Insular Majuscule

details of pages from the book of kells manuscript

The formal script in the Book of Kells is known as ‘Insular majuscule’. The Insular script that developed in Ireland spread to Anglo-Saxon England and continental Europe as the Irish monks carried out their missionary work.

It was based on scripts from antiquity but adapted so that the detached letters were easy to read with instantly recognisable abbreviations for frequently used words such as Ihs (Iesus), XPS (Christus), DS (Deus). The Irish scribes saw Latin in visual terms with its own set of graphic symbols. Not only were the letters not joined up but in contrast to the scriptio continua (Latin for ‘continuous script’ without breaks between words or sentences) of earlier Latin texts the individual words were also separated.

Scanned transparancies

The minor decoration that enlivens the pages of Kells also had an important function. The Gospels were written in Latin, the language of the Church, but Irish was the first language of both the monks and the people. Punctuation of the text and capitalisation of the first letter of each new sentence were important for phrasing so that the reader paused in the correct places when reading aloud. In Irish manuscripts punctuation and decoration became inextricably linked. Examples of decorated initials and full stops can be seen across this opening.
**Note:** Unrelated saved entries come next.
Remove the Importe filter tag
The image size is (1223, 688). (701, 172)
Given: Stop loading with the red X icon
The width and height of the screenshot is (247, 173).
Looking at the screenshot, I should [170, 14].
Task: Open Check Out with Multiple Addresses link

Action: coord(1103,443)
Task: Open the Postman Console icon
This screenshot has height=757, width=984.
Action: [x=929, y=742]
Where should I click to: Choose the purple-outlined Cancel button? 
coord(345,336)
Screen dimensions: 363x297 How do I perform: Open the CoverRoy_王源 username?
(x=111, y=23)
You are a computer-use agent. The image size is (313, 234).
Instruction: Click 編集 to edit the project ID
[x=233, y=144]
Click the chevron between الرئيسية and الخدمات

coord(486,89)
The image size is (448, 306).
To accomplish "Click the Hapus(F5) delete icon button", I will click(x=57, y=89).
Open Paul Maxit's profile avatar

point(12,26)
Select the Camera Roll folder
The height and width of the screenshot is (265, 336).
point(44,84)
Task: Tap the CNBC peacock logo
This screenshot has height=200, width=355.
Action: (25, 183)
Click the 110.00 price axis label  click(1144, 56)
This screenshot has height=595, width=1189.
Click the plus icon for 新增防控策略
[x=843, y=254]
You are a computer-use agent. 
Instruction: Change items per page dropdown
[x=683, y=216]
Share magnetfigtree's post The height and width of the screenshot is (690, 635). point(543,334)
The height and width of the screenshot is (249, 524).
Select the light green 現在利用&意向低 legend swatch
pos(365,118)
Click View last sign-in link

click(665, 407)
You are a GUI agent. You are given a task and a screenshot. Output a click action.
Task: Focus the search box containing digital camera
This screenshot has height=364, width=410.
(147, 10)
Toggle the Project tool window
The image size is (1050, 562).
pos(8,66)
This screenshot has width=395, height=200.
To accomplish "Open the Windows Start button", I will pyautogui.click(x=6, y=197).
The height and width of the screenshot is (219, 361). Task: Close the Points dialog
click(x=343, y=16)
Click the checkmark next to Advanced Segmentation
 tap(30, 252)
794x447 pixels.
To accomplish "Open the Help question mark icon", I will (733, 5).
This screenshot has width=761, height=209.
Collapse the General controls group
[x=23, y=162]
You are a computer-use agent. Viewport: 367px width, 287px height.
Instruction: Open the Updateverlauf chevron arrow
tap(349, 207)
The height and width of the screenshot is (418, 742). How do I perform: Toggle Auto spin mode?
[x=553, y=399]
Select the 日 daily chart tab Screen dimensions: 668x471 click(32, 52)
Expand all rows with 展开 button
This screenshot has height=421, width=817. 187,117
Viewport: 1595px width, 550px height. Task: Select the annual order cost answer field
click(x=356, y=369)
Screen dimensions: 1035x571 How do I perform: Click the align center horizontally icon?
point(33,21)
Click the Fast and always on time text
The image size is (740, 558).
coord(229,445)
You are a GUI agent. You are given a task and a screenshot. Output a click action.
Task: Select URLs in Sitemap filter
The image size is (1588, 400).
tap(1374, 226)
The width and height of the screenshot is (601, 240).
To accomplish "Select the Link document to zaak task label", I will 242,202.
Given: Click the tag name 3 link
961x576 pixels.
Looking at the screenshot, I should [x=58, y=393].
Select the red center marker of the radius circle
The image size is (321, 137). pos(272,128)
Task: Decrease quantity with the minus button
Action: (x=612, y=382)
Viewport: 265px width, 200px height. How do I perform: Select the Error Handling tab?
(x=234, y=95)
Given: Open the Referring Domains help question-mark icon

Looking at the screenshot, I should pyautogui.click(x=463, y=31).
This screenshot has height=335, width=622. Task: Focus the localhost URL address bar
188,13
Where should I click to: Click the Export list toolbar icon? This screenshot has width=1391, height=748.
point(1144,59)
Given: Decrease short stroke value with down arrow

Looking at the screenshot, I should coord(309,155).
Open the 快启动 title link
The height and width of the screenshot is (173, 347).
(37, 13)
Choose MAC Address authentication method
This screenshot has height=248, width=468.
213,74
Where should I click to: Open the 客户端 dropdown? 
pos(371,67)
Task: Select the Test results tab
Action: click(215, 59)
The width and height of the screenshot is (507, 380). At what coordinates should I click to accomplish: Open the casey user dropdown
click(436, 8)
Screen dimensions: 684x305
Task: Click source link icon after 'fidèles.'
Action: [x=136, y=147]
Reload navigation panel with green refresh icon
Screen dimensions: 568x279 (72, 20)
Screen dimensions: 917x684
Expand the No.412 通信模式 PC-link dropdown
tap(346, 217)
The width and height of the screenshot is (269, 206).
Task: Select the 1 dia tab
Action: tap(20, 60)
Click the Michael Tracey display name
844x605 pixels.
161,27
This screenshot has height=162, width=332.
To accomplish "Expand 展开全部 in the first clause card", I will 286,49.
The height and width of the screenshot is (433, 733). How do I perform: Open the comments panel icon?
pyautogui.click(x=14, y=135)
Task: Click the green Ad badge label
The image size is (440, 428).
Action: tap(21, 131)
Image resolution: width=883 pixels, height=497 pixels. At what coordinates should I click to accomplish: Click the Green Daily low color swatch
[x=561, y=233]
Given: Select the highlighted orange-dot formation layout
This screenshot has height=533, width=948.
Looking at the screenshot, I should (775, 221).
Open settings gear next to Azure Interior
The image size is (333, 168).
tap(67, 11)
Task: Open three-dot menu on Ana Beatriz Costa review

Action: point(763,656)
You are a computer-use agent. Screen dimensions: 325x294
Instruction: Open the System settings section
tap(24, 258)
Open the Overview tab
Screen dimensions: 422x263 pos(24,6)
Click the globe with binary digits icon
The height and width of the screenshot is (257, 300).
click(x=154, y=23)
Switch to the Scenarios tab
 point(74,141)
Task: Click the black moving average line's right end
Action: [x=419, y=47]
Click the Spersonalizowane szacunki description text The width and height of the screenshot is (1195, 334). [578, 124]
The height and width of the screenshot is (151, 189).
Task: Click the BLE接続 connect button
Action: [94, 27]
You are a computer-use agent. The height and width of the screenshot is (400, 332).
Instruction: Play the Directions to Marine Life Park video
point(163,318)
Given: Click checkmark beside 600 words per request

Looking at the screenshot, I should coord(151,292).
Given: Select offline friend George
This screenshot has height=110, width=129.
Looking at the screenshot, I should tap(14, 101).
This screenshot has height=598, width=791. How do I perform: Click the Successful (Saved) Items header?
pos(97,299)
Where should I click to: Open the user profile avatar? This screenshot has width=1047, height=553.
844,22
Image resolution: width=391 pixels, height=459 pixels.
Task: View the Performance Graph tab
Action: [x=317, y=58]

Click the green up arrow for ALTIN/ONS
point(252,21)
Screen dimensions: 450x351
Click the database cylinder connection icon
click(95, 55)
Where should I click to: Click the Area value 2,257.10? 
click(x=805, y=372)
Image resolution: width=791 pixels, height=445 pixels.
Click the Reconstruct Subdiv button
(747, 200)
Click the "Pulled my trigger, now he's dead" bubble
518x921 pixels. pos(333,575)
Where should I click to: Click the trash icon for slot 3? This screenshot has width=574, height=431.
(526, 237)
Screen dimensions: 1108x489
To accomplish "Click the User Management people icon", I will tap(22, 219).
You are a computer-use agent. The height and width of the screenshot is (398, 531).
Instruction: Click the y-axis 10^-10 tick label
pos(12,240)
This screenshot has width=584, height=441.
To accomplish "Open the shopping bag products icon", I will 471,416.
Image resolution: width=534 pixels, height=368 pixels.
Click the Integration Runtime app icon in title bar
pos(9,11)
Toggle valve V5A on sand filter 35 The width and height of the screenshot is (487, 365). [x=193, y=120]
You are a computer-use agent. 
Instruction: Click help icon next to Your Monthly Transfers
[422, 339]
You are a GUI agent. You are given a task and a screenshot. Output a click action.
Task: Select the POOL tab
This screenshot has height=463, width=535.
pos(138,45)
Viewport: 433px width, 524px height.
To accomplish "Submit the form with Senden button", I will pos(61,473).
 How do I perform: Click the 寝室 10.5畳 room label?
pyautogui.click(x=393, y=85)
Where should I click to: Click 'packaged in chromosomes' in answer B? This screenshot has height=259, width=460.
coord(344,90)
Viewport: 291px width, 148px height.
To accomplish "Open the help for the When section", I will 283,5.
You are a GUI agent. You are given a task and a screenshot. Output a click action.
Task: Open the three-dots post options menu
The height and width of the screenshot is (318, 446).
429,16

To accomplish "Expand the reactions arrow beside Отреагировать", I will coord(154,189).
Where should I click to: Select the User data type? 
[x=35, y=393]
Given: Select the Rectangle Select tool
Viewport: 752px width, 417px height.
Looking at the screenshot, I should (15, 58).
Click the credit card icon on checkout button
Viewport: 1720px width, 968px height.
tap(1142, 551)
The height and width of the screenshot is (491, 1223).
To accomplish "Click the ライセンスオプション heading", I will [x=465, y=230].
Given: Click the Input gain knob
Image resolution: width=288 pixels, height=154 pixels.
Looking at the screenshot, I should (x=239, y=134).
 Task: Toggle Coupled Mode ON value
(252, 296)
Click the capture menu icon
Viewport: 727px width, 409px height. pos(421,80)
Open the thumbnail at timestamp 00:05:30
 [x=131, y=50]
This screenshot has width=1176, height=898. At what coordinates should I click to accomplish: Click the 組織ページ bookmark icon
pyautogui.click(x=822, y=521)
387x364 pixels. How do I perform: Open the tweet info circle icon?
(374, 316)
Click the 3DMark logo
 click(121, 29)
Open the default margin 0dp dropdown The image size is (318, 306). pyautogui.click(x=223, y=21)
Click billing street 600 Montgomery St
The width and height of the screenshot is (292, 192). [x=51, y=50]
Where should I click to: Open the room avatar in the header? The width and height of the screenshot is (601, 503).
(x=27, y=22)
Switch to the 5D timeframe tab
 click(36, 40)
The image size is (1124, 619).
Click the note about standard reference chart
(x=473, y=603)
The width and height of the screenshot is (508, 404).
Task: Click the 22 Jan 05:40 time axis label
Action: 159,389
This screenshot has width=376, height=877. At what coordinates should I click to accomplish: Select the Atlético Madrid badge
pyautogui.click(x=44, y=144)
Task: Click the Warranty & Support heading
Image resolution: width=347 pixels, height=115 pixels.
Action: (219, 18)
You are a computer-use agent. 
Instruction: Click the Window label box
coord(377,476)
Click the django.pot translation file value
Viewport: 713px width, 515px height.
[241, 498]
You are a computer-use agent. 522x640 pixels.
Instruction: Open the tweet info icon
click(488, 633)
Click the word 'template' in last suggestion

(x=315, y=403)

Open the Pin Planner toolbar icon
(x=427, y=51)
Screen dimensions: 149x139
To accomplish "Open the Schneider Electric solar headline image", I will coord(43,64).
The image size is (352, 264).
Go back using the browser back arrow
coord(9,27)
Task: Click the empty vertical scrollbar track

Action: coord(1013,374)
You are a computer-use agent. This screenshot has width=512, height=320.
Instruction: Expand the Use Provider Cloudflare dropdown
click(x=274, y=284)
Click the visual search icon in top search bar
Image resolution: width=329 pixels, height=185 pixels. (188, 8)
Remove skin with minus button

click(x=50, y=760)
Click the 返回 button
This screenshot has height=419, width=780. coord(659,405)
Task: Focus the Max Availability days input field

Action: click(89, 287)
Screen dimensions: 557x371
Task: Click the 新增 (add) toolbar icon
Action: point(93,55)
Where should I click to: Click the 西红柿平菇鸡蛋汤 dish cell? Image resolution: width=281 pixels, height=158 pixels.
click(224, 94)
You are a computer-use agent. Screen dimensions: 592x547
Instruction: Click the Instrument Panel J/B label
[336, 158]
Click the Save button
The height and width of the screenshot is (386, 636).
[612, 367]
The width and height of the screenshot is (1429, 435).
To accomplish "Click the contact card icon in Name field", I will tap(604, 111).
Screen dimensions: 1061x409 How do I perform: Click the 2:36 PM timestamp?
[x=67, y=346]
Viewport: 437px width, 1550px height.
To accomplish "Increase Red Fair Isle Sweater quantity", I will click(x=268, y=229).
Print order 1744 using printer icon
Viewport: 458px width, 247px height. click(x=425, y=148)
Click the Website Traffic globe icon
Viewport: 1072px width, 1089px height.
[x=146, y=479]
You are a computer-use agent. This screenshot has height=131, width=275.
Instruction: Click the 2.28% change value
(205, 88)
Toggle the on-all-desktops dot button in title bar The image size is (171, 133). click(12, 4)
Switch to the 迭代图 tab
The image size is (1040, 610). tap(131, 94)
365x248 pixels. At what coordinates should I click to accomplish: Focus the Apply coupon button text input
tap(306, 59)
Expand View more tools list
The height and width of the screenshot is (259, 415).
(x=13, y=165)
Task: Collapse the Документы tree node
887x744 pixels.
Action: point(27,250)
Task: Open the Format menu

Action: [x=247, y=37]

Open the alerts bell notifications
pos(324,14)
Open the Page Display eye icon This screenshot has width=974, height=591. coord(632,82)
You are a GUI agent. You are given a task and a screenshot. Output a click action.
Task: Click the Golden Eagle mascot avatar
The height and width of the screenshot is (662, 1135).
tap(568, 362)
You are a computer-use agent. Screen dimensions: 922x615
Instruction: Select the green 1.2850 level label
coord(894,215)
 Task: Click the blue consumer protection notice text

In the Gospel of Mark: folios 145 – 146r, the word Et (‘And’) recurs seven times across this opening, each uniquely designed. The scribes treated letter forms as an opportunity to display their creativity. A word may recur but its design is never repeated. The text on the right-hand folio describes Jesus Christ sending out the twelve apostles to preach: each Et features an animal head with an interlaced tongue terminating in foliage, perhaps a visual allusion to the act of preaching.